On the second floor of McNally Jackson at the South Street Seaport, in the children’s section of the bookstore, a long table displays objects including a baseball glove, a Mr. Potato Head, and a collection of silk neckties. Two rows of chairs surround the table on three sides. This is stage and theater. A show is about to begin.
Because I write about books, the premise of a play in a bookstore immediately intrigued me. I invited the paper’s theater critic, Mark Dundas Wood, to join me because I wanted his take as a theater professional.
Audience members drift in and peel off their winter layers. The bolder ones go right up to the table and pick up objects to examine them more closely. A book launch in the next room carries the sound of clapping and conversation. Some people come in carrying plastic cups of wine, stumbling over coats and bags in the tight rows.
After everyone takes their seats, playwright and performer Ed Schmidt squeezes past to the head of the table. “It’s a little tight tonight, but we’ll make it work,” he says. “Now it’s time for the play to begin.”
Schmidt’s one-man show, “Edward,” revolves around the objects on the table. He doesn’t portray Edward; he narrates his life. He asks audience members to select an object. Each one is a clue to who he is. The evening had the air of a séance. It felt like we were conjuring a real person from the dead.
A picture starts to form in our minds. Edward is a husband and a father. He’s an English teacher at a small private school. He continues to wear ties long after they’ve gone out of fashion. He argues with colleagues and his department chair about the importance of Shakespeare in freshman students’ lives. At the end of his marriage, he swipes a Hummel figurine from his wife’s collection—part petty act, part keepsake. Edward is a man who clings to the way he’s always done things, even when they no longer serve him well.
A few stories follow a list format. One lands almost as a one-line aside. Others stretch into longer memories. The shifts in form keep the evening from feeling repetitive. After each story, Schmidt puts the related object in a worn cardboard box—a time capsule of Edward’s life.
The order of the stories changes at every performance, depending on which items audience members pick. Because the play moves from bookstore to bookstore, the room changes as well—seating, lighting, proximity—reshaping the experience each time.
The play’s shifting structure made me think of the documentary “Eno,” which created buzz for its use of generative software to produce a different cut at each screening. Having a computer pick scenes at random felt like a gimmick.

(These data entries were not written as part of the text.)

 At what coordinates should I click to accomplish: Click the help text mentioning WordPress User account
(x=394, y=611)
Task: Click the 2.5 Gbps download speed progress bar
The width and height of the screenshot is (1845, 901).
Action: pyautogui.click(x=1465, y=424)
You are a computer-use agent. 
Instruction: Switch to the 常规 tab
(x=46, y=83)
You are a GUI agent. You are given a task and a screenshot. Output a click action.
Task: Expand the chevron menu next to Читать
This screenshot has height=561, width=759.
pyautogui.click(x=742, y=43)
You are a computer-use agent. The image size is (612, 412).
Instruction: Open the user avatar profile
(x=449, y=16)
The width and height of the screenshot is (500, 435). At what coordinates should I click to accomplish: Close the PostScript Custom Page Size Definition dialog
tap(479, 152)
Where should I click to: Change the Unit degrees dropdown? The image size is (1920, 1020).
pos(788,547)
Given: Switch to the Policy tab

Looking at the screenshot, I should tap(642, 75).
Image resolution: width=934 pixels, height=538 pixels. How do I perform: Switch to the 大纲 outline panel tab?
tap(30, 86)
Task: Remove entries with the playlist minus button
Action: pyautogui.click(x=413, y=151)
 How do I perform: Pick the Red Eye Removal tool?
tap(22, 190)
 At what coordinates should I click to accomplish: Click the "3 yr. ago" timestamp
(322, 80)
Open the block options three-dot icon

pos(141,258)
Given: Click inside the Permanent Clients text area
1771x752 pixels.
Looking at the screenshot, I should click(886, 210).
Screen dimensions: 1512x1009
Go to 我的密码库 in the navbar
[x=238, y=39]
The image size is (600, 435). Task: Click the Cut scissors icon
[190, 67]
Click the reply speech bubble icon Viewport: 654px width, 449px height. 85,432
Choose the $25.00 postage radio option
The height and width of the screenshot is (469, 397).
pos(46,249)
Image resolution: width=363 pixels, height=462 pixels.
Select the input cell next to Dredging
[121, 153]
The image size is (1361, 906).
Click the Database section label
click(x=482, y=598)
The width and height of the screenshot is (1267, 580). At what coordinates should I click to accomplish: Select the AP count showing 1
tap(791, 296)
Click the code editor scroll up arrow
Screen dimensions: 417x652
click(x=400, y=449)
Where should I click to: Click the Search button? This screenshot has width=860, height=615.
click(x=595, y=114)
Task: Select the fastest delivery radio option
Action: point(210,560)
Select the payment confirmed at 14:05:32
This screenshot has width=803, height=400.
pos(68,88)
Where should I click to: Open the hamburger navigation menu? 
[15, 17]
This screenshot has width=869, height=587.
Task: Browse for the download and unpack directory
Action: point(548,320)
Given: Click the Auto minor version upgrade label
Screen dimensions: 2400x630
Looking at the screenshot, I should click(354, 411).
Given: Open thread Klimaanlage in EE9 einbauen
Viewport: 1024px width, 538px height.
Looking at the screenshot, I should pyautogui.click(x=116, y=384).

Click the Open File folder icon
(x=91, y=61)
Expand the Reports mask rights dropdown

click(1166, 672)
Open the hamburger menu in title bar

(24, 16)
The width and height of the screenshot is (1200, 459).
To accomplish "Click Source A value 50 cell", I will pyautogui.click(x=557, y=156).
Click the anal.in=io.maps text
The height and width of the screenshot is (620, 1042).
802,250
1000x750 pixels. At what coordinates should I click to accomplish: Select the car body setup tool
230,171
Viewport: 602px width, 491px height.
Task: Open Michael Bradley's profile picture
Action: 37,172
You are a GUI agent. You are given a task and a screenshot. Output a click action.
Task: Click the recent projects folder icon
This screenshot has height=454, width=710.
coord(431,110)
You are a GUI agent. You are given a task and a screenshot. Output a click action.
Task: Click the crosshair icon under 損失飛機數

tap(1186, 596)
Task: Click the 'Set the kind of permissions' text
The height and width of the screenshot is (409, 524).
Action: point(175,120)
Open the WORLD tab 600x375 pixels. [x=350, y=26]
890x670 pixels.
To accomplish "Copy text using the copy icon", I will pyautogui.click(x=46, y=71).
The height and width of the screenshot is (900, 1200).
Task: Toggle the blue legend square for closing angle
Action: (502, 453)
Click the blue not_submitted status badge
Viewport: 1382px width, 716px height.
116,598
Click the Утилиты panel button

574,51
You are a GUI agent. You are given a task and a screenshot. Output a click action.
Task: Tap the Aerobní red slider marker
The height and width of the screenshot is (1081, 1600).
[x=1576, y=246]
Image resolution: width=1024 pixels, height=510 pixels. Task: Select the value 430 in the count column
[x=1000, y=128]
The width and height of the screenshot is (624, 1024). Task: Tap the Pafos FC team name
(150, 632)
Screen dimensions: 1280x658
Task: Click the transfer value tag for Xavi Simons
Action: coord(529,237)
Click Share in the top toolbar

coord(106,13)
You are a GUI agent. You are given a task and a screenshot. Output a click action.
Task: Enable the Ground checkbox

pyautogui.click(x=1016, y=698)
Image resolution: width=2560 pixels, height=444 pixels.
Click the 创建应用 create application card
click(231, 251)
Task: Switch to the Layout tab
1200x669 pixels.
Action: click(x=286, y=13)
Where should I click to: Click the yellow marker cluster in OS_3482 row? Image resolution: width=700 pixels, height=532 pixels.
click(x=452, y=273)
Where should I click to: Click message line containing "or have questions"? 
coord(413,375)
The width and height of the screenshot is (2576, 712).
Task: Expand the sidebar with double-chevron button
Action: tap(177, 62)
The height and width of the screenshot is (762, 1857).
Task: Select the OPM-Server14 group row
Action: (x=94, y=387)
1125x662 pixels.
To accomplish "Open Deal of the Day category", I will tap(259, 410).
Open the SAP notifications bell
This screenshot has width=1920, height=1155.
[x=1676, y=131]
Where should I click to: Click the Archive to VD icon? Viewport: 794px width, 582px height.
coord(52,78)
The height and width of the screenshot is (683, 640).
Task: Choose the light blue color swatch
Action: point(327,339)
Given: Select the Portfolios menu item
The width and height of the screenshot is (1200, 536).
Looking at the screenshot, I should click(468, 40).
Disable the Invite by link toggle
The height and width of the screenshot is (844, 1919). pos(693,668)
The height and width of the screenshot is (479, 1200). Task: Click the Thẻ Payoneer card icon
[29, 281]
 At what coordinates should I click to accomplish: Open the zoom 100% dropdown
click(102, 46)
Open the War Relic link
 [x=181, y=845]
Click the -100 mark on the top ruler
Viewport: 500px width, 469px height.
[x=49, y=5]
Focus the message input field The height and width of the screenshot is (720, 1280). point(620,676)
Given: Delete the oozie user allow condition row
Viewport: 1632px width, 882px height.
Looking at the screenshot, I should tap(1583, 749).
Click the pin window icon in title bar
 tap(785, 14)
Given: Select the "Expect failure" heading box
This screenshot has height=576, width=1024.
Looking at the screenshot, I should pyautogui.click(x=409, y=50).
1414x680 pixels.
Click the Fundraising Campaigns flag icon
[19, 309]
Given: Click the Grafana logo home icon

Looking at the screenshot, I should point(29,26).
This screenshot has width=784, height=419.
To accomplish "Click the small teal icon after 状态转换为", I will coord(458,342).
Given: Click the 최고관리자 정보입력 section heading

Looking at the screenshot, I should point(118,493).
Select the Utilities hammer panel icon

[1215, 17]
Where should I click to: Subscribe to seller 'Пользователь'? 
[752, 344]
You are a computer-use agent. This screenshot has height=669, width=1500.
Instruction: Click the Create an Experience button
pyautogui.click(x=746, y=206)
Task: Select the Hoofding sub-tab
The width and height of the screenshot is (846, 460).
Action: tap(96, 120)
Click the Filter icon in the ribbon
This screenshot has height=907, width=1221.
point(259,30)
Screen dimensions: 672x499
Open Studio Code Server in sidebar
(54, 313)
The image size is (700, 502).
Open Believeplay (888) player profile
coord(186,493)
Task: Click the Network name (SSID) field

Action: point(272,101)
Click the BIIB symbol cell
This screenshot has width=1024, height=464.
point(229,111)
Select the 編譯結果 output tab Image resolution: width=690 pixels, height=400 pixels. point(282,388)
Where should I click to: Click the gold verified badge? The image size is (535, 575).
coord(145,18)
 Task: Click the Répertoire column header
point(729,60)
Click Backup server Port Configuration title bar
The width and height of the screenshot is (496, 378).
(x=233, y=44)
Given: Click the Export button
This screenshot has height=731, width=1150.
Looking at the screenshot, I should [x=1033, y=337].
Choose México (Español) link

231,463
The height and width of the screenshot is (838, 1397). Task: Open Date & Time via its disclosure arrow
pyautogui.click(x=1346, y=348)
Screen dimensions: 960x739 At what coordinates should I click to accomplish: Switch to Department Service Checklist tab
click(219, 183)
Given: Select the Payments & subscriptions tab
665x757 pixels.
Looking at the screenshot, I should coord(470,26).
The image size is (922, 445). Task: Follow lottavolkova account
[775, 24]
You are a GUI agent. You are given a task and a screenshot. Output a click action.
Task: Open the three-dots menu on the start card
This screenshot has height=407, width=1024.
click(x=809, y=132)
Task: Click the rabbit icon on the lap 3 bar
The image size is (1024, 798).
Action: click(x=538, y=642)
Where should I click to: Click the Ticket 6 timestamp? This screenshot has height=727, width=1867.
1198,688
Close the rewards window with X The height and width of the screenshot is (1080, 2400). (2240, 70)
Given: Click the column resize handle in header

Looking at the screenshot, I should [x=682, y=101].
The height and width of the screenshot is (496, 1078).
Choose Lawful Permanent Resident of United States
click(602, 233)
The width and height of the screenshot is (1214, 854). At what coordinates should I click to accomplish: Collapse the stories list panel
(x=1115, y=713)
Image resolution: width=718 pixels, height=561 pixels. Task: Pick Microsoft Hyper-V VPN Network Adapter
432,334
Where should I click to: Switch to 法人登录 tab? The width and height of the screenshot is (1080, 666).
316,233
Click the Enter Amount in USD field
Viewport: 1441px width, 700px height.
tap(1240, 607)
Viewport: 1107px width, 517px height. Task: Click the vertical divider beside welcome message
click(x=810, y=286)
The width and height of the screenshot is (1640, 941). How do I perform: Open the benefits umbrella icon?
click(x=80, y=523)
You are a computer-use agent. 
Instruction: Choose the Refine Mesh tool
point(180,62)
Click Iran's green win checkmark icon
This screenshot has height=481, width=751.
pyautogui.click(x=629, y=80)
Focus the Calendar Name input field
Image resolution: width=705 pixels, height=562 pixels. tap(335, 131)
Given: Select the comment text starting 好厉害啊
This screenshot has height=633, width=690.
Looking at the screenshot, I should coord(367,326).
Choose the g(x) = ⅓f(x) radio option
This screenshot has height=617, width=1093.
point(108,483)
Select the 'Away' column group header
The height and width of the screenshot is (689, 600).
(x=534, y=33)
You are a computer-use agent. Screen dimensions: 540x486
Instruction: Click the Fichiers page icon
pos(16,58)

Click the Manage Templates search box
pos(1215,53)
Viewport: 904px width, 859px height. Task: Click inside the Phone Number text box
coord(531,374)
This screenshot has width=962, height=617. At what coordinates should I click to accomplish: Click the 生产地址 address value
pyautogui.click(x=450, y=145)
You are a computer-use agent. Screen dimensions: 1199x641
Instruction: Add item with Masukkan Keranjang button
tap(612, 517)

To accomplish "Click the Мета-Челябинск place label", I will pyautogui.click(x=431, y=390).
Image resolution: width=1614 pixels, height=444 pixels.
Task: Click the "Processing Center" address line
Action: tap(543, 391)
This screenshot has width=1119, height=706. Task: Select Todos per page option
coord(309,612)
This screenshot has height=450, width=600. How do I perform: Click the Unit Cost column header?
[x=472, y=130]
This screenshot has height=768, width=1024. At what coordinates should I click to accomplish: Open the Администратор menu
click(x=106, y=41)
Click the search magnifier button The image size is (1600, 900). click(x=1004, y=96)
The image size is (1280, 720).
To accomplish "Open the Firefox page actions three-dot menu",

So how well does this structural experiment work in “Edward”? After the show, Mark emailed me his thoughts: “What makes the play so tantalizing is that, because individual audience members select which artifact comes next, they are, together, creating a version of Edward’s story that is virtually unique.”
The play’s emphasis on the importance of objects reminded me of an article in The New York Times I recently contributed to about the things people keep as reminders of love. For me, it was a table runner made by my grandmother’s best friend—a symbol of chosen family. Our things outlive us. They say something about us. But it’s up to the living to decide what they mean.
Schmidt’s writing reminded me of one of my favorite novels, “Stoner,” by John Williams, which also follows a literature professor whose life appears modest but rests on conviction. I also appreciated the naturalness and understated quality of Schmidt’s performance. He speaks plainly, without a microphone, and without pushing for emotion. At the very end of the performance we saw, however, he singled out audience members with “you, and you, and you.” That moment of improvised theatricality felt outsized in the kind of room we were in.
After the play, I poked around Schmidt’s website to learn more about him. He has received strong critical praise, yet his bio dwells on rejections and takes pointed jabs at the institutions and gatekeepers who declined his work. The humor has a faint acid flavor—the taste of disappointment. That tension runs through the play as well: the stubborn insistence on doing things his own way, even when it comes at a cost. Ed and Edward have more than a few things in common.
“Edward” has sold out performances at independent bookstores across Manhattan, Brooklyn, and Queens.